Dolore neuropatico da cicatrice: la PENS

Eugenia dorme serenamente dopo trattamento PENS per dolore neuropatico da cicatrice post-operatoria all’anca, ritrovando benessere e riposo

Eugenia ha 52 anni e vive a Bergamo. Dopo un intervento chirurgico all’anca, la ferita sembrava guarita perfettamente, ma la cicatrice continuava a bruciare. Da mesi conviveva con un dolore sottile e persistente, difficile da spiegare e impossibile da ignorare.

Ogni passo le ricordava quella fitta puntuale, come se sotto la pelle qualcosa non volesse spegnersi. Non era un dolore acuto, ma una presenza costante, capace di toglierle energia e serenità. Le attività quotidiane — salire le scale, vestirsi, camminare per strada — erano diventate piccoli ostacoli da superare con prudenza.

Eugenia aveva provato pomate, massaggi e fisioterapia, ma senza risultati duraturi. Si sentiva stanca, frustrata e un po’ smarrita: possibile che una semplice cicatrice continuasse a farle male così a lungo?

Fu allora che decise di chiedere un parere specialistico, nella speranza di capire se quel dolore avesse ancora un senso o se, semplicemente, il suo corpo avesse dimenticato come stare bene.

Una cicatrice che non voleva guarire

Quando Eugenia arrivò alla visita, il suo modo di camminare raccontava più di qualsiasi referto.
Non zoppicava, ma ogni passo sembrava una trattativa silenziosa tra fiducia e dolore.
Era reduce da un intervento chirurgico all’anca: tecnicamente riuscito, esteticamente perfetto, ma emotivamente ancora aperto.

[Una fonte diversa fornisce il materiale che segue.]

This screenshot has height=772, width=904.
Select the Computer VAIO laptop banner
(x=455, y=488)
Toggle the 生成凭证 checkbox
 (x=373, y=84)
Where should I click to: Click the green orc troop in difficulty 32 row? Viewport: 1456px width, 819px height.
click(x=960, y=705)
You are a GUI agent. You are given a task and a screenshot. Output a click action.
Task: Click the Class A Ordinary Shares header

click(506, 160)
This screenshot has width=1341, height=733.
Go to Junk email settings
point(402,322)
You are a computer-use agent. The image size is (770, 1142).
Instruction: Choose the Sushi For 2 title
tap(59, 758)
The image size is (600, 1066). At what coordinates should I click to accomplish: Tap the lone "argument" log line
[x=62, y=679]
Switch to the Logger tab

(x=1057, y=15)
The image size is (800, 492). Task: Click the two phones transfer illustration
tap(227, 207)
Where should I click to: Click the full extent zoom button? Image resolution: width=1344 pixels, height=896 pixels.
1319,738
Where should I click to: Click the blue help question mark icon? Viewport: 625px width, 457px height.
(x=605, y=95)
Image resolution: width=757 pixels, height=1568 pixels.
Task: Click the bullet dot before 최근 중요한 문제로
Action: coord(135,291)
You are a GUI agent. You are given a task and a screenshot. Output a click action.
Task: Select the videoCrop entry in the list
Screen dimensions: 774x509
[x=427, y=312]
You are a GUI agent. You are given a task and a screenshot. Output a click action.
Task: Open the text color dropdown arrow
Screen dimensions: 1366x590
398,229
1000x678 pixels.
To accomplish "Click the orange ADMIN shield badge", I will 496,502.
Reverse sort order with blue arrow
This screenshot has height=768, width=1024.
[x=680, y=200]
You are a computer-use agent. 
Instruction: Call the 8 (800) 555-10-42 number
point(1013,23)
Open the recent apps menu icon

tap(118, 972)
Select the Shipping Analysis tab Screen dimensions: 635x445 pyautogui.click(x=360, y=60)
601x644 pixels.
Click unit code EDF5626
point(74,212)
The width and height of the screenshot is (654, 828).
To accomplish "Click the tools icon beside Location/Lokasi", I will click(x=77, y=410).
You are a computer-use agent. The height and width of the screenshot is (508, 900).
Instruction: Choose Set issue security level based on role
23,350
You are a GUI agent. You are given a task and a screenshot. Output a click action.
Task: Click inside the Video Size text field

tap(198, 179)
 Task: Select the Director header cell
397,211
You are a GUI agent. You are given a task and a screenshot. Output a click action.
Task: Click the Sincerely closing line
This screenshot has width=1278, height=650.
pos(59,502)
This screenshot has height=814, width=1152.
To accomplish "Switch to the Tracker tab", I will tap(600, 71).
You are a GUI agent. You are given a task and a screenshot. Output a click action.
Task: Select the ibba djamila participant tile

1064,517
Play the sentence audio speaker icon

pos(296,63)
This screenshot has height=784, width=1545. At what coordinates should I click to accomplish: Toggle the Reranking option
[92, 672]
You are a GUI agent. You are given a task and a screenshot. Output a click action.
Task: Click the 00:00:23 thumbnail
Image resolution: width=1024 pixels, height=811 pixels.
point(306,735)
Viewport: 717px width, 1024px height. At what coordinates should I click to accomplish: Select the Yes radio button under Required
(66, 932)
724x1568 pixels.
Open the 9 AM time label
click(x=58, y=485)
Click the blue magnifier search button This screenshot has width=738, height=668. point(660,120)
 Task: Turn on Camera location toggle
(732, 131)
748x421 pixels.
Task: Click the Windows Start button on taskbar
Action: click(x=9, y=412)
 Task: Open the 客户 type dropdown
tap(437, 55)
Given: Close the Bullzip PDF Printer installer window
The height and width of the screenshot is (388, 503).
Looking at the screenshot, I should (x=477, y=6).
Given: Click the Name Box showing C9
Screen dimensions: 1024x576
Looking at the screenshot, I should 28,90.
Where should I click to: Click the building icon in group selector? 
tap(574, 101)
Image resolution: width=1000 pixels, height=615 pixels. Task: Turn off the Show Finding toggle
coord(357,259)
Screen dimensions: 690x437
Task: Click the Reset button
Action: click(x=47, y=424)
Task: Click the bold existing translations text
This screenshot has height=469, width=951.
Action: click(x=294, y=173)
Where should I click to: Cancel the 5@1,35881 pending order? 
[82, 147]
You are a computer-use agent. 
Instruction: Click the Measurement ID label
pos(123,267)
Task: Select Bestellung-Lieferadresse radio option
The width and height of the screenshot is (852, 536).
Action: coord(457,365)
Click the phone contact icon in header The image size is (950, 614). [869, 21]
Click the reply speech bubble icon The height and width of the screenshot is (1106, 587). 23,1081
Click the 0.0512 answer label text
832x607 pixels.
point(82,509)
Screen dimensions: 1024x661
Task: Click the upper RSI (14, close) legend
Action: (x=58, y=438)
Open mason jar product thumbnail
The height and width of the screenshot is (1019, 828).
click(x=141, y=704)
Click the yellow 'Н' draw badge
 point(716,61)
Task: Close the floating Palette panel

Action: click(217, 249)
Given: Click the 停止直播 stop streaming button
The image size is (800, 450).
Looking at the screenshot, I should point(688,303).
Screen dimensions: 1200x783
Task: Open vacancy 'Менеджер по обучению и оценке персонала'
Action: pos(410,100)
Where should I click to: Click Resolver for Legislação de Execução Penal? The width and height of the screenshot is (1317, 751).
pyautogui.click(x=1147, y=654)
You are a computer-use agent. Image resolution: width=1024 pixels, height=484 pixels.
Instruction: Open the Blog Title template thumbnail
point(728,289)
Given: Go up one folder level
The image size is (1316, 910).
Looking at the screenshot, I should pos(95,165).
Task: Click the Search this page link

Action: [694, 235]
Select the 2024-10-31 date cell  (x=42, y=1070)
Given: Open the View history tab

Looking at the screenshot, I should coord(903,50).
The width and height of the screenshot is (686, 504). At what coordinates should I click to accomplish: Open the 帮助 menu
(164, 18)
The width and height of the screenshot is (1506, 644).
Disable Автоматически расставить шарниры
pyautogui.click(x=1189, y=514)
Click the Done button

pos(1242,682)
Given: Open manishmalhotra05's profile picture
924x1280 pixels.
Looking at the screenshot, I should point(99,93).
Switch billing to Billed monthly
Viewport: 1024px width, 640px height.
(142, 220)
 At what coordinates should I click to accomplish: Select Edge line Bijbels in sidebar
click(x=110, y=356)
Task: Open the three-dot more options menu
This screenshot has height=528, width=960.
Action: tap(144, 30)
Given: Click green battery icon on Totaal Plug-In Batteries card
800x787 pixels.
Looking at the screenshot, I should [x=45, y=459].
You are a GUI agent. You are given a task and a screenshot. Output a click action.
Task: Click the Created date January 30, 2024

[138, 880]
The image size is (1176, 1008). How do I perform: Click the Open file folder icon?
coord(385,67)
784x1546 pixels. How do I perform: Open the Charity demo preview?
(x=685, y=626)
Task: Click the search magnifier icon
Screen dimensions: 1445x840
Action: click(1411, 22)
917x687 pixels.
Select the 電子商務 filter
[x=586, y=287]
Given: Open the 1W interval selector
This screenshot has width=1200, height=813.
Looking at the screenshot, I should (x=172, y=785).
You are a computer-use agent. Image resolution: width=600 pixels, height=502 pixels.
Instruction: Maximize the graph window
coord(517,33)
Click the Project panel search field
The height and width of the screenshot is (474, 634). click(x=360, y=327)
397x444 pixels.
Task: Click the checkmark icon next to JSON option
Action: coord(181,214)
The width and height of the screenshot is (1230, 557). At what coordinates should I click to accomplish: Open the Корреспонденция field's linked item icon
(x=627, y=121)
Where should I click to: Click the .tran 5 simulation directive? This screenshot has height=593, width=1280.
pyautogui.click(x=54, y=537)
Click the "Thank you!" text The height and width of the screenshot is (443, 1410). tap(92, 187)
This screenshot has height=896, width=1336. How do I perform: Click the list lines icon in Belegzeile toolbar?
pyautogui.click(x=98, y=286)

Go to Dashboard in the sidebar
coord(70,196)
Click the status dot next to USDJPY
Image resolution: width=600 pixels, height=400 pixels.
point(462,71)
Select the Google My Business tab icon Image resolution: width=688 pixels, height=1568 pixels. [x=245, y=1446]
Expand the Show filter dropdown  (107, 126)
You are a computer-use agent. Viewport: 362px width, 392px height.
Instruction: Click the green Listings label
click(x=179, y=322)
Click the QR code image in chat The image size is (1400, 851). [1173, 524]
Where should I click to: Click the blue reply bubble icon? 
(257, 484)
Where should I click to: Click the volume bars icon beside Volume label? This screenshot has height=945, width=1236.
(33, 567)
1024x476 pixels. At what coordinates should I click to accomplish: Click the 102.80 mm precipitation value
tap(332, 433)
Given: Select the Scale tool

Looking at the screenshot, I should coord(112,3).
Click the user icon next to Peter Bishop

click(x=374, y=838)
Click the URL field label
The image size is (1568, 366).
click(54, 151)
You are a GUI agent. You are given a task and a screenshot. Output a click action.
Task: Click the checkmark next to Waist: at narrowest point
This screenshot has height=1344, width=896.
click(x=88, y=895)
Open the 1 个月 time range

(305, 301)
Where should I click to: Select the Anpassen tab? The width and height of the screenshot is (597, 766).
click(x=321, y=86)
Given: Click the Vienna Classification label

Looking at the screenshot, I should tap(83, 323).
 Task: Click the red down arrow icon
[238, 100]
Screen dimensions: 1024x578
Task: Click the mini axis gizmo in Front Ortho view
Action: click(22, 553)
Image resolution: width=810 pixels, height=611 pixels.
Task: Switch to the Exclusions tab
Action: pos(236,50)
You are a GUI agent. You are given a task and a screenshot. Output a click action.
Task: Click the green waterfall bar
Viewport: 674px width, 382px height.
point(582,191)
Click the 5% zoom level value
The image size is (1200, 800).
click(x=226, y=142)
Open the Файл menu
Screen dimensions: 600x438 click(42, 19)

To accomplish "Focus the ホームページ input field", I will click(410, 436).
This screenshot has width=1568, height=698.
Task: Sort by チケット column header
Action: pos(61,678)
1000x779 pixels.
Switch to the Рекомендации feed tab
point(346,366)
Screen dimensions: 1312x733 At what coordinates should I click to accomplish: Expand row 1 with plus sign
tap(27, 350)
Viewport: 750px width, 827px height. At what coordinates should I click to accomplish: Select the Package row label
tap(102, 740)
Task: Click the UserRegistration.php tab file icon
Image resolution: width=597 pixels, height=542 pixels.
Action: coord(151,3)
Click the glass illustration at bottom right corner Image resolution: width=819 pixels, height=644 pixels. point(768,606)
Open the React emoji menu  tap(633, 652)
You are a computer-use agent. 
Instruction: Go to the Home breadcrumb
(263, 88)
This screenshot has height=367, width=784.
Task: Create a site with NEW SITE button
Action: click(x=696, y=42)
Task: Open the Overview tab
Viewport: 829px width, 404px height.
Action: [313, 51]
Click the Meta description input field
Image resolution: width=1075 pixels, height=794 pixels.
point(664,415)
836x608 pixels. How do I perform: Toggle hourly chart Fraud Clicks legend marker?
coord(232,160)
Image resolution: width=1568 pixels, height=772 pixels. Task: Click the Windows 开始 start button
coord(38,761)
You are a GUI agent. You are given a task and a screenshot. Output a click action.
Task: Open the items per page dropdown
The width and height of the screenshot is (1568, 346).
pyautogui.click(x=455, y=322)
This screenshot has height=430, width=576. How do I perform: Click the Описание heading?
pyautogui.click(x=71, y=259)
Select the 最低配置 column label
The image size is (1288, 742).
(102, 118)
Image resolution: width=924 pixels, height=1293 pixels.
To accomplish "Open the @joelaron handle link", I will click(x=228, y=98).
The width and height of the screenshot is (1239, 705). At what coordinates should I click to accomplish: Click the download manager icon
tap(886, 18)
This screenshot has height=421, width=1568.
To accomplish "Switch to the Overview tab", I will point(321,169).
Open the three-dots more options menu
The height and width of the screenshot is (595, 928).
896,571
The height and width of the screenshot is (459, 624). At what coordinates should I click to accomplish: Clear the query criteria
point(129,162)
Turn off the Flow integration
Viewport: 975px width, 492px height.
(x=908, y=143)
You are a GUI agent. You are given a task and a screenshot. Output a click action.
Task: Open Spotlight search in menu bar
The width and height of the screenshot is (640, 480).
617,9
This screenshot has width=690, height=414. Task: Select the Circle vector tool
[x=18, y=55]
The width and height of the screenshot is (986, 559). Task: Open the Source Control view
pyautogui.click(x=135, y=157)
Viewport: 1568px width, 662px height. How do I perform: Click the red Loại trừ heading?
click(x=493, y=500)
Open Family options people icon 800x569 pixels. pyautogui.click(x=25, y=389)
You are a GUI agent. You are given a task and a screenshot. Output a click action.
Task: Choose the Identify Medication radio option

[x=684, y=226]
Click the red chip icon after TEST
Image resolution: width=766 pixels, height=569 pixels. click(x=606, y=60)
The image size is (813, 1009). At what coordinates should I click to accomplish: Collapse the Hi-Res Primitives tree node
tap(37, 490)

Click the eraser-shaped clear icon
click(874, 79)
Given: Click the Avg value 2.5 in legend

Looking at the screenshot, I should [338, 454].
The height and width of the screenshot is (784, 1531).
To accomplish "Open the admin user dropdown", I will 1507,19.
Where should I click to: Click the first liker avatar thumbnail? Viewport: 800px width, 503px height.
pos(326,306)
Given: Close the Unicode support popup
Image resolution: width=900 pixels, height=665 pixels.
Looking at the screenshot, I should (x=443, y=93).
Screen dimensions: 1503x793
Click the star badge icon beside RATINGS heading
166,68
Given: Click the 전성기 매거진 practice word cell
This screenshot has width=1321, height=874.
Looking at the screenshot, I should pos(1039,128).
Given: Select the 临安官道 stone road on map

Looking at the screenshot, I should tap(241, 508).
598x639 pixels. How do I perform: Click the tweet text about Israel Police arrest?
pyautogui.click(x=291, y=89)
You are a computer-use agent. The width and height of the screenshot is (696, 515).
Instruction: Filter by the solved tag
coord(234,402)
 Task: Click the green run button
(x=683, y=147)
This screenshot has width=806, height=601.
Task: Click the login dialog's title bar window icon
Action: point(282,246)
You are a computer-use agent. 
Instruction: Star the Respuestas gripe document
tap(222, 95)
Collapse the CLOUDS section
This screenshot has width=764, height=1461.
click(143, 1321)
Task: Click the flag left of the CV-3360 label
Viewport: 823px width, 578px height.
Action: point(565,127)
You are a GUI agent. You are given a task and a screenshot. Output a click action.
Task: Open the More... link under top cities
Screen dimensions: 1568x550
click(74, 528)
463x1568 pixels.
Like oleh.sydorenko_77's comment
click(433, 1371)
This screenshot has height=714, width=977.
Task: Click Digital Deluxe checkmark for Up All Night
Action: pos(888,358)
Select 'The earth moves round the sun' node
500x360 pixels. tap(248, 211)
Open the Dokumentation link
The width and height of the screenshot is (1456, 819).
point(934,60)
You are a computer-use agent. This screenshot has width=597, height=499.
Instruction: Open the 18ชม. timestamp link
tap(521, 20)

Sulla pelle c’era una cicatrice sottile, lineare, ma sotto quella linea qualcosa continuava a bruciare.
“È tutto guarito”, le avevano detto più volte. Eppure lei sentiva una fitta costante, come una scintilla che si riaccende ogni volta che provava a muoversi con naturalezza.

Un dolore che non passa mai

“Non è un dolore forte,” disse, “è peggio: è un dolore che non passa mai.”
Le cicatrici, certe volte, hanno una memoria tutta loro.
Il corpo si chiude, ma i nervi restano in allerta, come sentinelle che hanno visto troppo.
Anche quando non c’è più nulla da difendere, continuano a suonare l’allarme.

Eugenia aveva provato pomate, massaggi, impacchi, ma ogni volta la cicatrice tornava a pulsare come se volesse ricordarle che non era finita.

Un errore di comunicazione

Durante la visita le spiegai che, forse, il problema non era nella cicatrice in sé, ma nel modo in cui il corpo la interpretava.
Non sempre il dolore indica un danno: a volte è un messaggio rimasto bloccato, un circuito nervoso che non ha ancora capito che la guerra è finita.

“E allora come si spegne questo messaggio?”, mi chiese.
“Si può insegnare al corpo a parlare di nuovo un linguaggio più calmo,” risposi.

Le parlai di reset: di come, a volte, basta un impulso diverso per convincere un sistema intero che non serve più difendersi.

La seduta di PENS

La terapia non fu invasiva né dolorosa.
Solo un piccolo formicolio, un senso di calore, un respiro più lento.
Durante la seduta, Eugenia rimase in silenzio, con gli occhi chiusi. Poi, all’improvviso, sorrise.

“È come se qualcosa si fosse staccato,” disse piano. “Come se la cicatrice si fosse finalmente spenta.”

Non era suggestione.
Quando il sistema nervoso riceve un segnale corretto, può reagire immediatamente.
È come riavviare un computer dopo troppo tempo acceso: non si cambia l’hardware, si libera la memoria.

Il risultato

Quando la rividi pochi giorni dopo, Eugenia era un’altra persona.
Camminava con passo sicuro, la schiena più dritta, lo sguardo sereno.
Mi disse che quella stessa notte aveva dormito bene, senza svegliarsi per il bruciore che l’aveva accompagnata per mesi.

“È come se il dolore si fosse ricordato che non serviva più,” mi disse.
Ed era proprio così: il suo corpo aveva smesso di temere se stesso.

La terapia: la PENS

La PENS (Percutaneous Electrical Nerve Stimulation) non è una magia né un anestetico.
È una tecnica che comunica con i nervi attraverso impulsi elettrici mirati, capaci di “riscrivere” il modo in cui il cervello interpreta un’area del corpo.

Non spegne il dolore con la forza, ma lo convince dolcemente a disimparare.
Come un maestro paziente che insegna al corpo che non c’è più motivo di avere paura.

Nel caso di Eugenia, bastò una sola seduta: la cicatrice aveva solo bisogno di essere ascoltata per poter, finalmente, tacere.